Brief =>
Starting at the first line below and ending at the line that contains "The width and height of the screenshot is (1080, 1921).", copy out each line word for word.

§

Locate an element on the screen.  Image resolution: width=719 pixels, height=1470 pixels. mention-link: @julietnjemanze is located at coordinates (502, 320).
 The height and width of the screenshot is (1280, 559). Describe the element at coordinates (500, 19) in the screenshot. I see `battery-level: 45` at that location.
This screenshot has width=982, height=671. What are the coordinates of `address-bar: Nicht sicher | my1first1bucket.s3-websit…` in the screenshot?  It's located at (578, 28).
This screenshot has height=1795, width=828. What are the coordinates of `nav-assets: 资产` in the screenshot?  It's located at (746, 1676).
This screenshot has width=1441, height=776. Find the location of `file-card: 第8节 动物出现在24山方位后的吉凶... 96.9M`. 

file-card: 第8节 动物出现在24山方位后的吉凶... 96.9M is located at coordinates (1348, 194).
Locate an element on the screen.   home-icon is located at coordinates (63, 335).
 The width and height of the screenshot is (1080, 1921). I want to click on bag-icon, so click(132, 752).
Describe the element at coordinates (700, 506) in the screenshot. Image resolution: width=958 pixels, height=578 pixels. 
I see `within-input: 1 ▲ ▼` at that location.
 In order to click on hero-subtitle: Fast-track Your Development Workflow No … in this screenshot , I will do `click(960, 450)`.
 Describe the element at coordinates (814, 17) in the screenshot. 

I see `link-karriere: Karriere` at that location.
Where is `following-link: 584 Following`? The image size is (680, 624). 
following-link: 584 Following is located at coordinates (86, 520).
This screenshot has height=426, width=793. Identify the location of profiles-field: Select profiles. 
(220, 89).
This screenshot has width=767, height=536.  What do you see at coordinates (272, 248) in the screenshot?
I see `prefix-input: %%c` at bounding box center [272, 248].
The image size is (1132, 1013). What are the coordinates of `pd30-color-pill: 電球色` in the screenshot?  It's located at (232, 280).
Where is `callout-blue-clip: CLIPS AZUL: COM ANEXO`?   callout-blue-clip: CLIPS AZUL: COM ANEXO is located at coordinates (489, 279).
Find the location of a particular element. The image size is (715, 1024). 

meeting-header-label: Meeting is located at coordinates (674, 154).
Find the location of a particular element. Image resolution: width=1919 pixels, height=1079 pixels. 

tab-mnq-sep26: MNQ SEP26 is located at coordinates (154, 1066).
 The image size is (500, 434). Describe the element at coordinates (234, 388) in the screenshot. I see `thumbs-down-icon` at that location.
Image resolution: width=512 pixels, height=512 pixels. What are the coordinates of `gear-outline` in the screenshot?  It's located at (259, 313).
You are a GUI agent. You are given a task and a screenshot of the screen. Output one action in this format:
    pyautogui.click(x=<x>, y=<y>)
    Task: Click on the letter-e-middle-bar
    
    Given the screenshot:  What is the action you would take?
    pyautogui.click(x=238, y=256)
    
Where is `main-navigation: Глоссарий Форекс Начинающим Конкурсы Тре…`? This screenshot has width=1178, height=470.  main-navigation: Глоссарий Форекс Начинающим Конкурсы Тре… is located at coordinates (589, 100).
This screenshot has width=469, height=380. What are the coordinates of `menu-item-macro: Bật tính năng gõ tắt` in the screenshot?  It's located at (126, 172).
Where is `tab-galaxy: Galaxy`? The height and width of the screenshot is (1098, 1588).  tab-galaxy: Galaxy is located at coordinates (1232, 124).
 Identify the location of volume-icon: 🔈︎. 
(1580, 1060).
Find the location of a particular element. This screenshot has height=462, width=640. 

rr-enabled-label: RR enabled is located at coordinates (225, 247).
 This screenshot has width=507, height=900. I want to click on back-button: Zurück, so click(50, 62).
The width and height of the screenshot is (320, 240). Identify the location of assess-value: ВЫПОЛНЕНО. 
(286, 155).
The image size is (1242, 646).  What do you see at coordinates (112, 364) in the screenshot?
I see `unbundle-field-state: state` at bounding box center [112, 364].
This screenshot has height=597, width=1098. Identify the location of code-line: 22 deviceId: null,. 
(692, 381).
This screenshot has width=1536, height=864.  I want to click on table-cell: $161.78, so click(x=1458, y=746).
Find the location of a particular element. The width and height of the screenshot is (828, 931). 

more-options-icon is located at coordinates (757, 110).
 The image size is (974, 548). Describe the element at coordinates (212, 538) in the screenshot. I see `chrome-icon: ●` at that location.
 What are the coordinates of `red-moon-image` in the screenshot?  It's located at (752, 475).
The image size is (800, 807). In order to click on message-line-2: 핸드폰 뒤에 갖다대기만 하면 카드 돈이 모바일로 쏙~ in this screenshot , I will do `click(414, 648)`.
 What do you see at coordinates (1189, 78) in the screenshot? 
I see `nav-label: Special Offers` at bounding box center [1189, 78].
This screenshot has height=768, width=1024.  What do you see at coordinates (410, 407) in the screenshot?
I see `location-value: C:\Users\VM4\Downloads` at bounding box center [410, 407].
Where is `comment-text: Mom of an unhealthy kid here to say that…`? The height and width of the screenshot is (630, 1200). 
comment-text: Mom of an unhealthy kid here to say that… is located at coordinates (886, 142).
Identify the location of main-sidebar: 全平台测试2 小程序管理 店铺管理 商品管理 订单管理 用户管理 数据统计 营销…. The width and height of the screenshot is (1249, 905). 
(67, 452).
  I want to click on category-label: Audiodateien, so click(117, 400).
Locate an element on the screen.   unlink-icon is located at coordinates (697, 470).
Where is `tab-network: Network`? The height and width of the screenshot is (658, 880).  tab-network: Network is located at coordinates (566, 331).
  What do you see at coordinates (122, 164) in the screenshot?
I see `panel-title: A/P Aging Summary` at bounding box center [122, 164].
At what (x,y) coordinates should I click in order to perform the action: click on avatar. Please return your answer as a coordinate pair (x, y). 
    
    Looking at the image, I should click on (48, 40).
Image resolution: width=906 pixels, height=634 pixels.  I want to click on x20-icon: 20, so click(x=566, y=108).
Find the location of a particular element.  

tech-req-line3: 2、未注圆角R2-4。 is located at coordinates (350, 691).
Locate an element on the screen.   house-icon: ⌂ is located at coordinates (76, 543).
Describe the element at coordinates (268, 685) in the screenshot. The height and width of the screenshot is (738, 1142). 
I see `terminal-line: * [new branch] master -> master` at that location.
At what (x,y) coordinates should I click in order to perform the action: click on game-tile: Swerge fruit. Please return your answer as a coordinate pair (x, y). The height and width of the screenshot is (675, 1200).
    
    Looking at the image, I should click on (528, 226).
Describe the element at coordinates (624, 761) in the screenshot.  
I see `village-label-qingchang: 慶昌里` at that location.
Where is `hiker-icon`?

§

Solution =>
Locate an element on the screen.  Image resolution: width=719 pixels, height=1470 pixels. mention-link: @julietnjemanze is located at coordinates (502, 320).
 The height and width of the screenshot is (1280, 559). Describe the element at coordinates (500, 19) in the screenshot. I see `battery-level: 45` at that location.
This screenshot has width=982, height=671. What are the coordinates of `address-bar: Nicht sicher | my1first1bucket.s3-websit…` in the screenshot?  It's located at (578, 28).
This screenshot has height=1795, width=828. What are the coordinates of `nav-assets: 资产` in the screenshot?  It's located at (746, 1676).
This screenshot has width=1441, height=776. Find the location of `file-card: 第8节 动物出现在24山方位后的吉凶... 96.9M`. 

file-card: 第8节 动物出现在24山方位后的吉凶... 96.9M is located at coordinates (1348, 194).
Locate an element on the screen.   home-icon is located at coordinates (63, 335).
 The width and height of the screenshot is (1080, 1921). I want to click on bag-icon, so click(132, 752).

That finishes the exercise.